I have blogged extensively about the Anthony family in Kansas and Martha’s Vineyard because those two areas were the focus of my trilogy’s first book The Truth About Daniel. However, for some months I unintentionally slighted their hometown in Rochester.
So here’s my commitment: I will include the Rochester connection on a regular basis from now on. Not only am I currently researching Rochester sites and people that the Anthonys knew, but I have also created a program entitled “All for Suffrage: the Kin of Susan B. Anthony.” (More on this soon.)This is richly illustrated with a Powerpoint program and has received a warm welcome in several libraries and schools.
If you want to share some 19th century Rochester tidbits or old photos, please scroll down to the bottom of this page and use the comment box. I’d love to see them, and so would my other readers.
The photo above is of an iconic 19th-century Rochester feature. It shows an aqueduct that carried the waters of the Genesee River over the Erie Canal. Boat traffic on this waterway, although not evident in this picture, could get very congested. That was especially true when a barge got stuck at the turn of the canal!
Private tour in Rochester
One block north of the aqueduct, abolitionist Frederick Douglass located his office on Main Street, which afforded escaping slaves easy access to both the canal and the Genesee. From this point, it was only ten miles to Lake Ontario, which borders Canada. Once on the lake, enslaved people were legally free. Hallelujah!

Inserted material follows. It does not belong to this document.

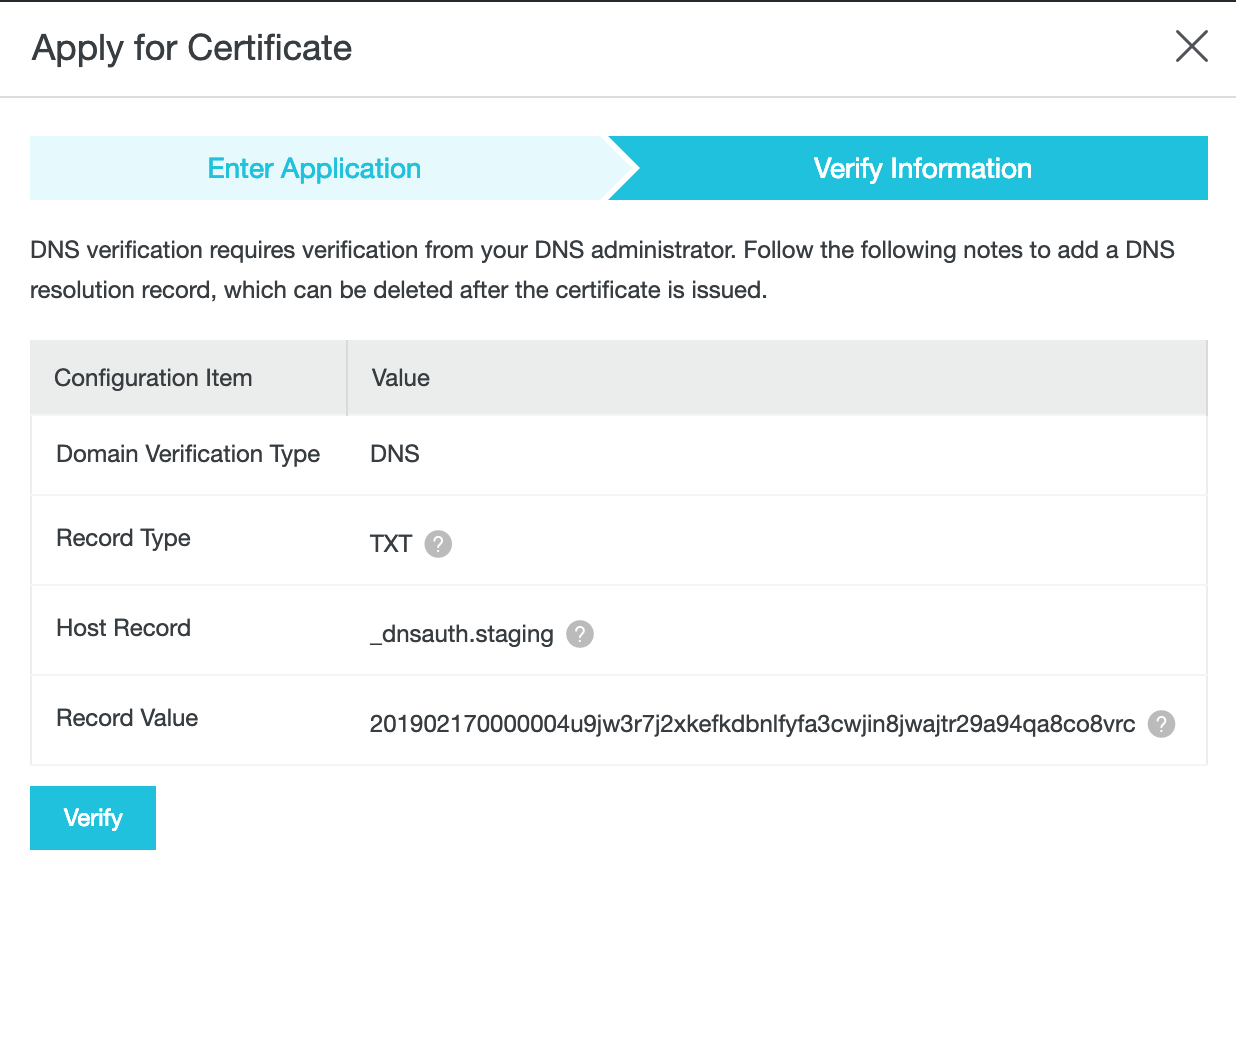Click the Value column header
This screenshot has width=1236, height=1054.
[401, 378]
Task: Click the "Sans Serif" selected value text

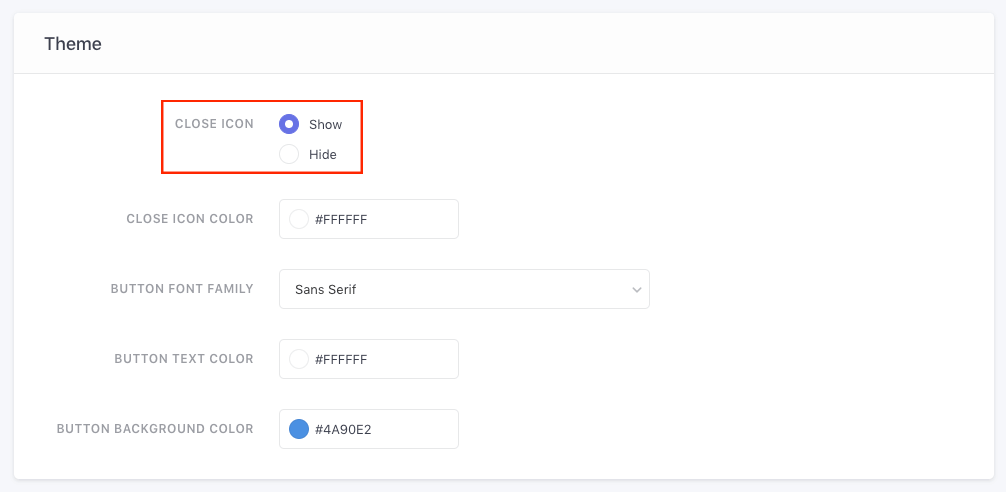Action: 326,290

Some time ago I received a private tour of the Talman Building where Douglass worked. There he published The North Star and sheltered runaways. Douglass was a friend of the Anthonys in Rochester who influenced them greatly. For photos of that visit, follow this link and this one.
Now here’s a picture that really puzzles me. It was taken on the Anthony farm near Rochester, and none of the people in it are identified. Do you find their poses as curious as I do? I like to think that the man on the extreme right is Daniel Read (D.R.) Anthony, but have no way of knowing other than that he seems to be copping an attitude.
Two chapters of The Truth About Daniel take place in this farm home. Members of the Anthony famiy lived in Rochester for three generations, from the 1840s to 1907. Here they set down roots that prepared Susan, Daniel, and Merrit to venture forth and carry social reform to Kansas and Europe.
None of the men in the family ever lived on Madison Street, where the famous Susan B. Anthony House stands today. However, all of the women–Lucy, Guelma, Susan, Hannah and Mary–lived on Madison in two adjoining homes.
How lucky for me that Rochester is my hometown!